_Document text_.
-*-
Help with Likelihood Function Notation in Logistic Regression Can someone please help me understand below notation I encountered while studying logistic regression? I am pretty sure I lack the mathematical maturity but would like to give it a try.
$l(\beta_0,\beta_1) = \prod_{i:y_{i=1}} p(x_i) \prod_{i':y_{i'=0}} (1-p(x_i'))$
where $p(X)$ = $\frac{e^{\beta_0+\beta_1X}}{1+e^{\beta_0+\beta_1X}}$


*

*What does $\prod$ notation stand for? 

*What does the index $i$ comprise of?

*What does the lower bound $i:y_{i=1}$ mean? 

*What does the first equation mean on the whole?


Please let me know if I missed providing any context information.
-*-
_To do_.
a: Using the logistic regression post, decide whether each statement agrees with it. Answer yes or no for each, and quote the exact words of the post that settle it.
(i) The writer feels confident about having the necessary mathematical maturity.
(ii) The writer wants to know what the $\prod$ notation stands for.
(iii) The writer invites readers to point out any missing context.
b: According to the logistic regression post, what was the writer studying when the notation came up?
c: List every asterisk-marked item the logistic regression post asks about, in the order given.

_Recorded information_.
-*-
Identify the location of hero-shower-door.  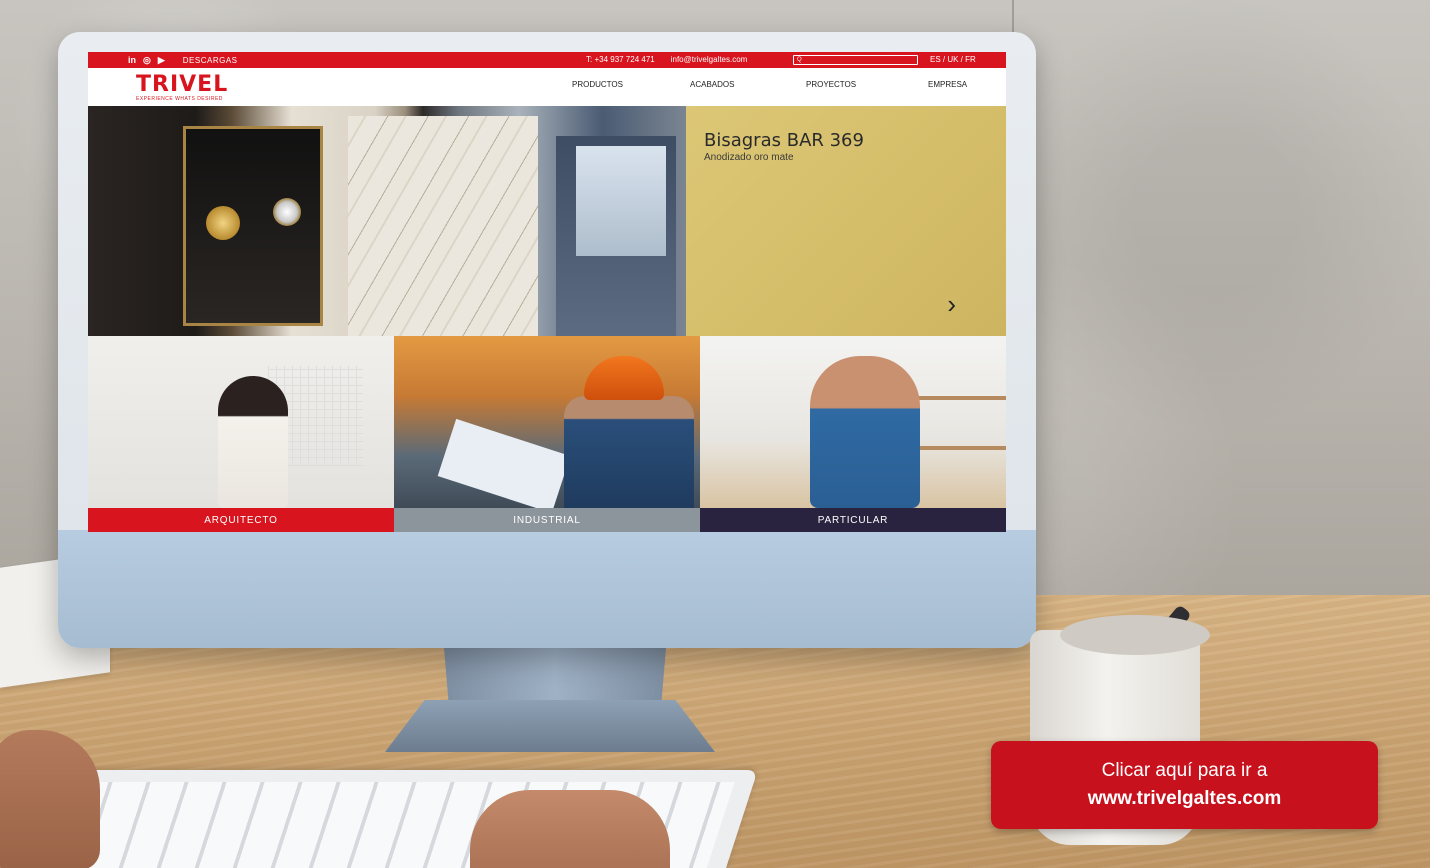
(253, 226).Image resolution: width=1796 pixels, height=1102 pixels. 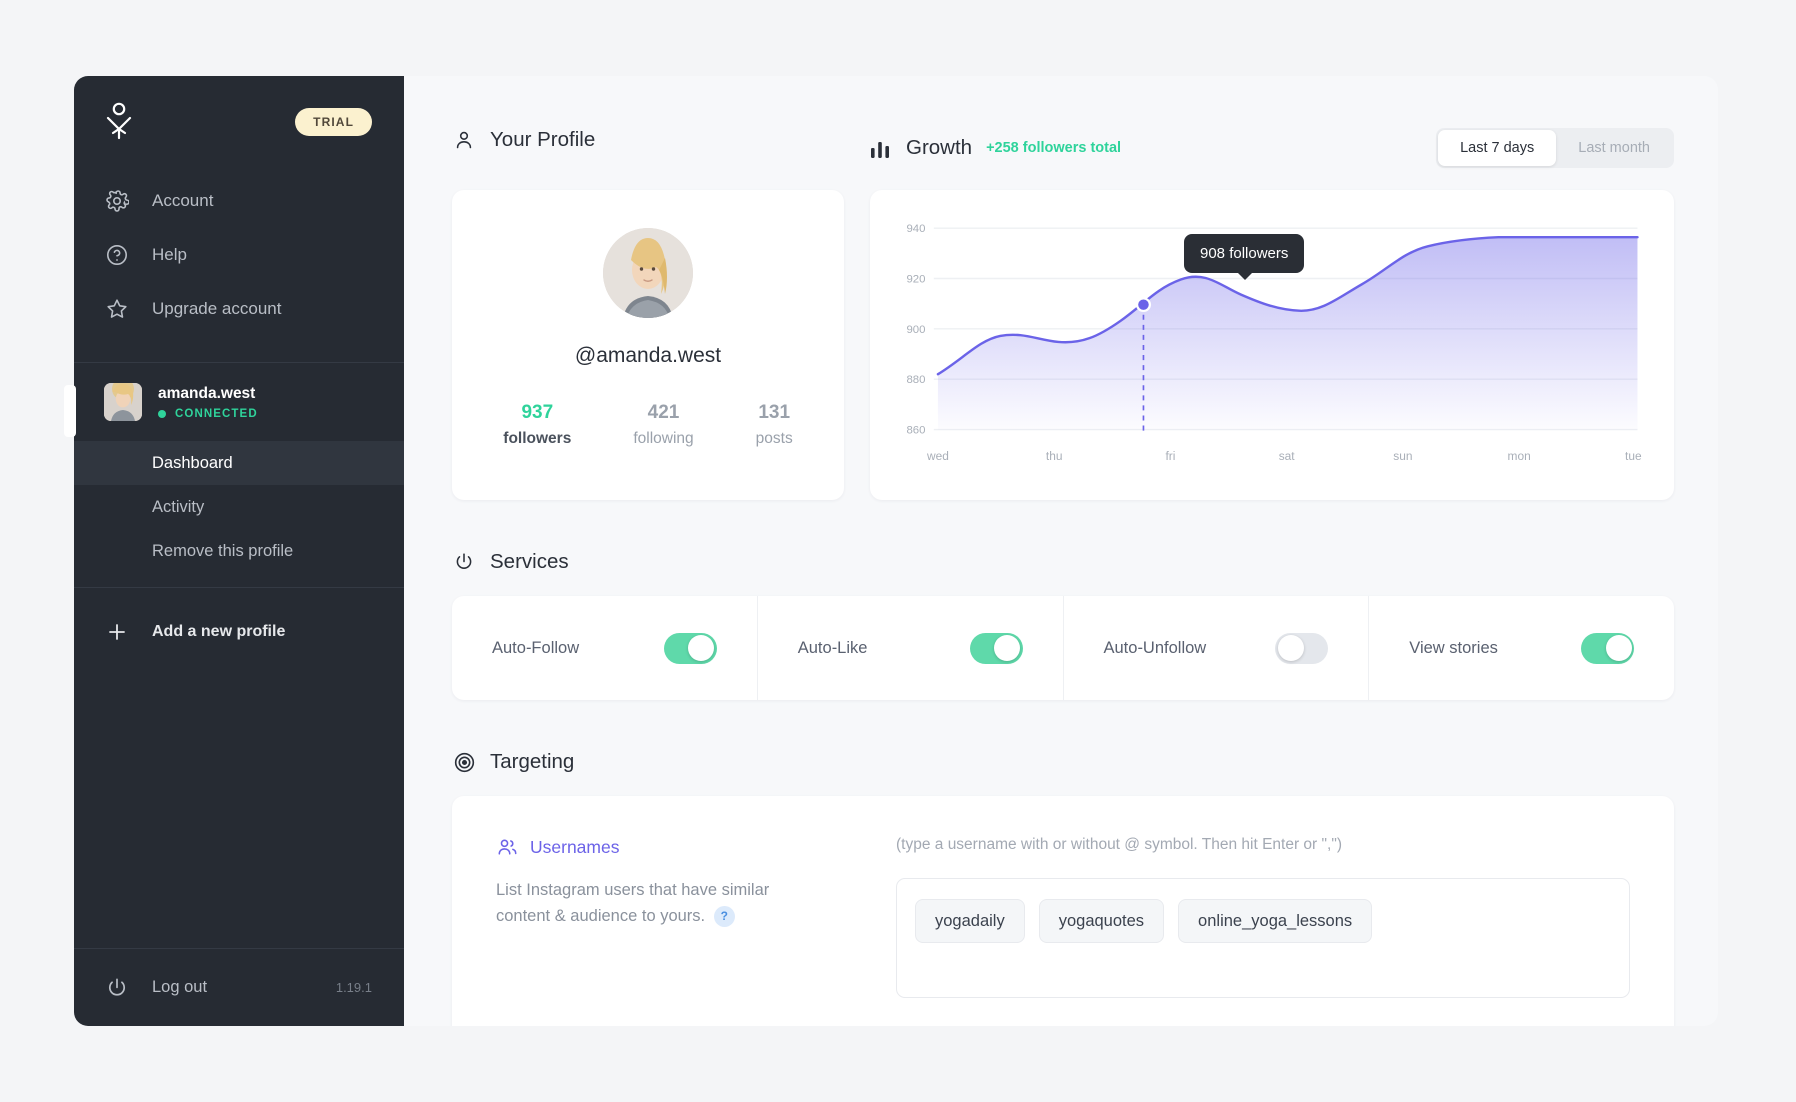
-*-
_Written answers_.
a:
(i) No: "I am pretty sure I lack the mathematical maturity"
(ii) Yes: "What does $\prod$ notation stand for?"
(iii) Yes: "Please let me know if I missed providing any context information."

b: Logistic regression.

c:
1. What does $\prod$ notation stand for?
2. What does the index $i$ comprise of?
3. What does the lower bound $i:y_{i=1}$ mean?
4. What does the first equation mean on the whole?